> _Exercise prompt_
Whatever precedes the line containing "Expand the 共11条回复 replies" is not copied; that line and every line after it through the final one below are copied exactly, except pictures.
Entries supplied below:
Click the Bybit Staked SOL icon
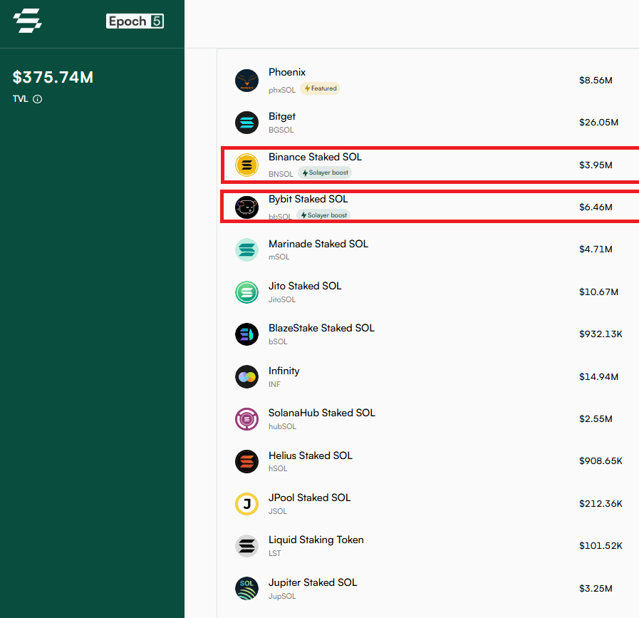Viewport: 639px width, 618px height. point(246,207)

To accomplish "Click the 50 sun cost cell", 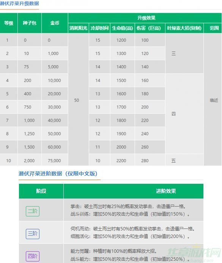I will point(77,100).
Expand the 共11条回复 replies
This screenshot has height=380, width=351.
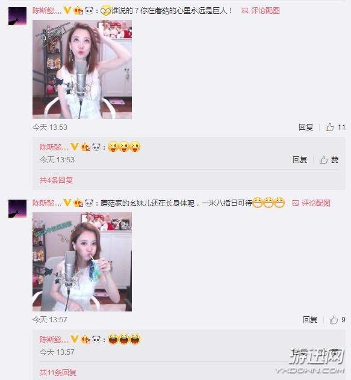click(58, 372)
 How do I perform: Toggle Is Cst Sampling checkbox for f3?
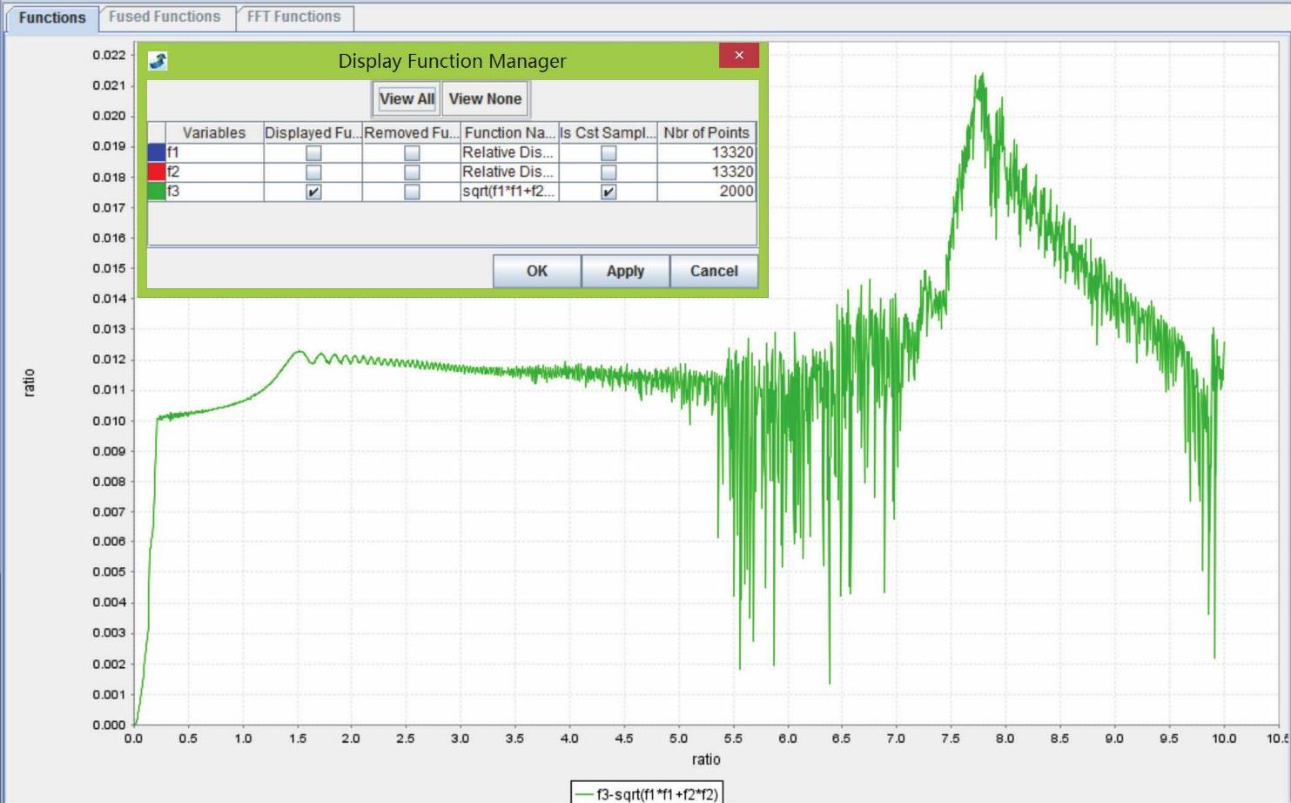609,192
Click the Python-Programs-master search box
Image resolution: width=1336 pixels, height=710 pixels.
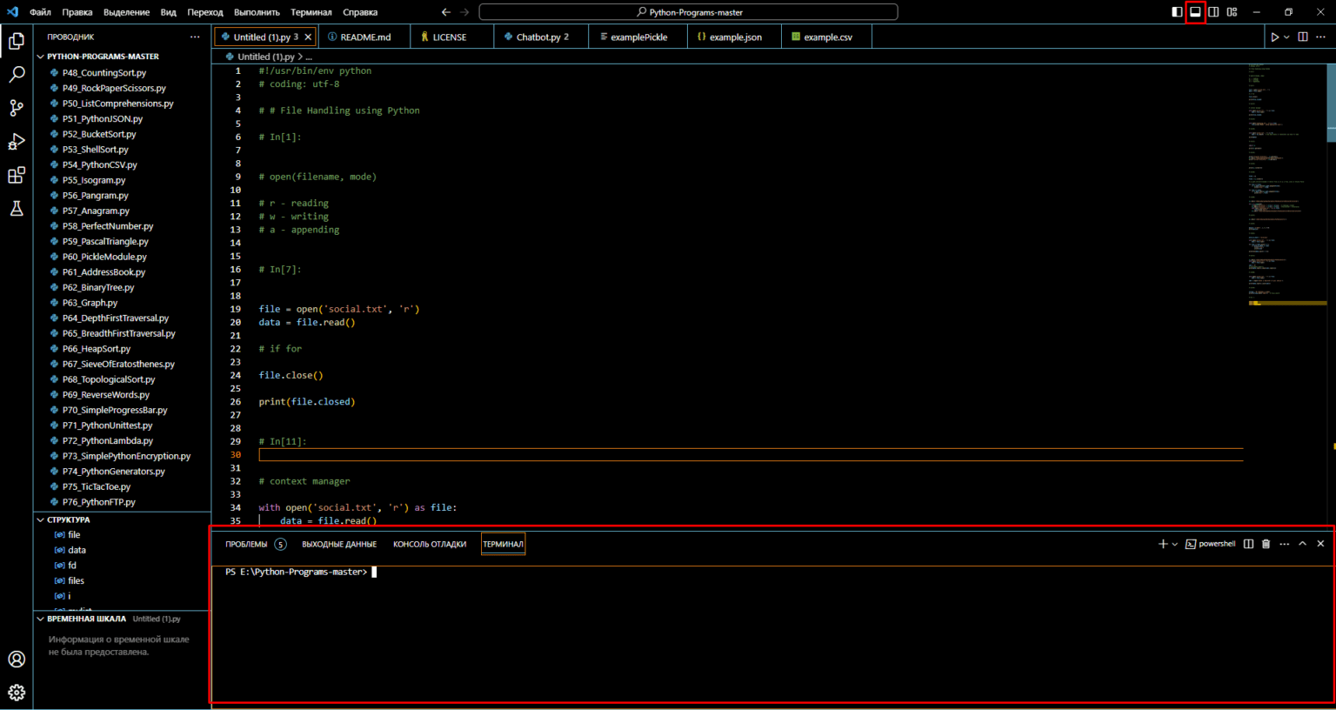[688, 12]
End of Entries supplied.
> _Result for this task_
Expand the 共11条回复 replies
This screenshot has height=380, width=351.
click(58, 372)
 How do I perform: Toggle Is Cst Sampling checkbox for f3?
609,192
Click the Python-Programs-master search box
Image resolution: width=1336 pixels, height=710 pixels.
[688, 12]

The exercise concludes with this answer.